11.06.2012 Superstorm Sandy: Best Practices for Preserving Your Right to Insurance Coverage



“Superstorm Sandy” dealt a crippling blow to businesses across the entire Northeast and Mid-Atlantic.  While those hit hardest by the storm work to put their businesses back together, many will look to their insurance carriers for financial help.  Unfortunately, as the lessons learned in previous hurricanes like Isabel, Irene and Katrina have taught us, such help is often difficult to find. 

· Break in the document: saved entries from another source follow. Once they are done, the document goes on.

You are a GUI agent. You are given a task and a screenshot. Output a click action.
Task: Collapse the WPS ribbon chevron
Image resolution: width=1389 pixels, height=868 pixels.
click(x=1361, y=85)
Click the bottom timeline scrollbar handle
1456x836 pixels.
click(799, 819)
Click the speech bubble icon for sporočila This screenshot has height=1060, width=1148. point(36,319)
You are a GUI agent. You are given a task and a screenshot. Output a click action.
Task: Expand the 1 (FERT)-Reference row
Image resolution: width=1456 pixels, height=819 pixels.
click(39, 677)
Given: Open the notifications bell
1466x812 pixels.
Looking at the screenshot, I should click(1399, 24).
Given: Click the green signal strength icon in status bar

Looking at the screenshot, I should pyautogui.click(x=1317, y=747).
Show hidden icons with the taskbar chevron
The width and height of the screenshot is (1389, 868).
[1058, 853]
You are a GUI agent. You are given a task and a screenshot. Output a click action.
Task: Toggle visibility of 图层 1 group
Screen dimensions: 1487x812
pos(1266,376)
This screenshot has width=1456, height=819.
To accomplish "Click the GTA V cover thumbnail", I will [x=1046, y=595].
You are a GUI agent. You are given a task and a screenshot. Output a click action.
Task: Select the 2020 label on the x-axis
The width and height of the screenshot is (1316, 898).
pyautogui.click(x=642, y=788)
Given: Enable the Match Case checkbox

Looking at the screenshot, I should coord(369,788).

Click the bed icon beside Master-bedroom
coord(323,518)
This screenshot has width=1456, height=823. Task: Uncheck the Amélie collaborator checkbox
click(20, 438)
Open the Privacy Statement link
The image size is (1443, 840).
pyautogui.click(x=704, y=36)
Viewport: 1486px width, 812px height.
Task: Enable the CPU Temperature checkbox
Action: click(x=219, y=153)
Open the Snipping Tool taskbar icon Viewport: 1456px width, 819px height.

Most policies insuring businesses contain various exclusions and limitations on amounts that can be recovered for hurricane-related losses.  Insurers often deny coverage on the basis of policy provisions that excuse them from covering losses caused by flooding or water damage.  Establishing how and when property was damaged is crucial to determining whether coverage should apply.  Insurance companies will be dealing with hundreds of claims in the wake of an event like Sandy, and there is a natural inclination to treat those claims similarly.  Therefore, it is important to act quickly, recording through photographs, video, eyewitness accounts and perhaps even expert analysis how property was damaged.  Also, policyholders should keep all records related to their loss (such as receipts, repair estimates, etc.) and document every conversation with their insurance agents, adjusters and claims representatives, and anyone else that might have pertinent information about the scope and nature of the damage.  Though it is often difficult given the widespread devastation associated with a storm like Sandy, policyholders also must take reasonable steps to preserve their real estate, equipment, and inventories from further damage, whether due to exposure to the elements, vandals, theft or any other cause. 


Numerous other issues might arise in hurricane-related insurance claims.  For example, companies with business interruption coverage may be required to take appropriate steps to timely rebuild their facilities and operations, and they must comply with the other terms and conditions in the policy in order to maintain a right to recover for their lost business.  Making sure that a loss is accurately described might also affect one’s right to coverage.  For instance, attributing a business interruption loss to water damage instead of a power outage might adversely affect one’s ability to obtain coverage.  If business owners are not careful to comply with their post-loss obligations under a policy, they might accidentally forfeit their right to such coverage.  Once again, policyholders should act quickly to review their insurance policies, identify what steps must be taken to maintain a right to business interruption coverage and approach their insurance broker or counsel with questions.


Companies that cannot afford to rebuild on their own may look to insurance proceeds to finance any rebuilding effort.  However, many property policies only provide “replacement cost” coverage under specific circumstances.  This means that, even if a loss is insured, the policyholder might only recover a portion of that loss (typically defined as the “actual cash value” of the lost property) instead of the amounts needed to replace a damaged building and/or its contents.  Many policies provide companies with a method to obtain full “replacement cost” coverage so long as the policyholder meets the policy requirements.  Navigating one’s way through the maze of “replacement cost” coverage also requires a prompt, careful review of one’s policy and open communication with the insurance carrier that issued the policy. 


Understandably, those who are dealing with the emotional, physical and financial toll of a natural disaster such as Sandy often do not have the time or energy to make a full review of their insurance policies a priority.  However, simply placing one’s insurance carrier on notice of a loss is not enough.  To maximize the chances of obtaining insurance coverage for storm-related losses, policyholders must become familiar with the terms and requirements of the policy and make sure that they know what to do to preserve and enhance their right to coverage.  As always, in the wake of a natural disaster, a prompt and educated approach provides the greatest access to insurance coverage.